Start of THE DATA

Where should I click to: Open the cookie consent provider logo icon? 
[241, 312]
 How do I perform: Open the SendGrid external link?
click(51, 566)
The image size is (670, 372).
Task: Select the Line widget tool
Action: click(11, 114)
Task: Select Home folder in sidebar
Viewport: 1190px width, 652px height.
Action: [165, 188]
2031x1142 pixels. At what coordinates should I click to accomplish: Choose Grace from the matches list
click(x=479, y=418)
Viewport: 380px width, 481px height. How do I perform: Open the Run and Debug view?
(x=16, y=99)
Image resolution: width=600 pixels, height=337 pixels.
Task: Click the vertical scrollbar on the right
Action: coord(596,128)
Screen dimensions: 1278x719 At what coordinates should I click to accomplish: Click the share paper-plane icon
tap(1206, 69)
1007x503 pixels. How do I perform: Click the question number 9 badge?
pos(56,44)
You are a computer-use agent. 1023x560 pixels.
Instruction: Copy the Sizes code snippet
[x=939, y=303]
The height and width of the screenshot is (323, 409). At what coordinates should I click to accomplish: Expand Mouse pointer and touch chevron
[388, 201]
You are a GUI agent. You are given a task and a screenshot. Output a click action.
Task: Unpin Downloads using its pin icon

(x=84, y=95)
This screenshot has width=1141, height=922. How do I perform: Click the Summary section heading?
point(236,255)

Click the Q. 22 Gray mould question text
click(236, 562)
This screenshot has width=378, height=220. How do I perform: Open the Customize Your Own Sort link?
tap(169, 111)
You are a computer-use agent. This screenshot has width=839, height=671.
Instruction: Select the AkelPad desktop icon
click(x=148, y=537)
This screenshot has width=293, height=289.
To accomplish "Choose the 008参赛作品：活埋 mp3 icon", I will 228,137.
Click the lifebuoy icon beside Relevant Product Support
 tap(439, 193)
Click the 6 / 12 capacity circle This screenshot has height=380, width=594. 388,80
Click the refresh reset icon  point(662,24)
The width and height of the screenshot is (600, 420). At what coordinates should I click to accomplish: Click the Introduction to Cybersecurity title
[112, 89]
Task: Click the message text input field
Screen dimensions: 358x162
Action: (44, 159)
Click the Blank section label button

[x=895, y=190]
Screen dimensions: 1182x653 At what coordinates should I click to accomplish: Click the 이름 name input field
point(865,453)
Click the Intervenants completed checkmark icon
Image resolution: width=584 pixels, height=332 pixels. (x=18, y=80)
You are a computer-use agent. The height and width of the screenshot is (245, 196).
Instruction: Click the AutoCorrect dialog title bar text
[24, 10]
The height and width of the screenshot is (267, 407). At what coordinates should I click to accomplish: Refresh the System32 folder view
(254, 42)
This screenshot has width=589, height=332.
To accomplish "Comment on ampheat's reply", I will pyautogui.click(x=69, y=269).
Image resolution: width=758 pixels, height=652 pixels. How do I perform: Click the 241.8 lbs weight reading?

End of THE DATA

WHAT YOU ARE ASKED TO DO »
Which of the lines above include the word "agent"? List those lines.

ANSWER FOR THE TASK »
You are a computer-use agent. 1023x560 pixels.
You are a GUI agent. You are given a task and a screenshot. Output a click action.
You are a computer-use agent. This screenshot has width=839, height=671.
You are a computer-use agent. The height and width of the screenshot is (245, 196).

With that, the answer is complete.